Los villanos me lo han dicho
claramente: “Sin poderes, ni te enfrentes”.
Nos orillaron a pensar aquellos malvados, que, si no contamos con muchos
poderes o simplemente con alguno solo, estamos perdidos; no tenemos nada que
hacer en contra de ellos. Que si no llegamos al lugar de los hechos volando con
capa, espada y escudo, no vamos a poder vencerlos, estamos acabados. Dicen que
no podemos acabar con el mal, si no tenemos esa fuerza sobrehumana que nos va a
hacer acabar con el enemigo. Que si no contamos con un poder que nos distinga
de otros, la ciudadanía no me va a aplaudir y tampoco voy a ganar importantes
batallas.

» Datos:
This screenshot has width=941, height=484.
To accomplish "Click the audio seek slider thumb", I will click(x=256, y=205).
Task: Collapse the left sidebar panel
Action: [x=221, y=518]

» Solicitud A:
Enumere los objetos con los que, según el fragmento de origen, habría que llegar volando al lugar de los hechos.
» Solicitud B:
Resuma en dos oraciones el fragmento de origen.
» Solicitud C:
Prosiga el texto sobre los villanos y los poderes a partir de su última oración.
Los datos constituyen un material independiente del fragmento de origen.

» Respuesta A:
Capa, espada y escudo.

» Respuesta B:
Los villanos han dicho claramente que, sin poderes, no hay que enfrentarse a ellos, e hicieron pensar que quien no cuenta con poderes está perdido. Sostienen además que sin llegar volando con capa, espada y escudo, sin fuerza sobrehumana o sin un poder distintivo no es posible vencer al mal, recibir el aplauso de la ciudadanía ni ganar batallas importantes.

» Respuesta C:
Si por el contrario, una persona
llega volando en piyama, con una prenda interior por fuera de los pantalones o
un guerrero baja de su nave vestido con capa y escudo, lo van a identificar
como el más grande de los superhéroes sobre la faz de la tierra. Acabando
fácilmente con el enemigo utilizando su rayo láser, su telaraña o artefactos de
los más modernos y sofisticados nunca antes vistos, nunca existidos. Si no
cuento con alguno de esos requisitos, no soy nada y no soy nadie: una persona
común, corriente, como toda la gente. Sin la capacidad de vencer al mal.
Logrando así, una desproporcionada diferencia entre el superhéroe y los humanos.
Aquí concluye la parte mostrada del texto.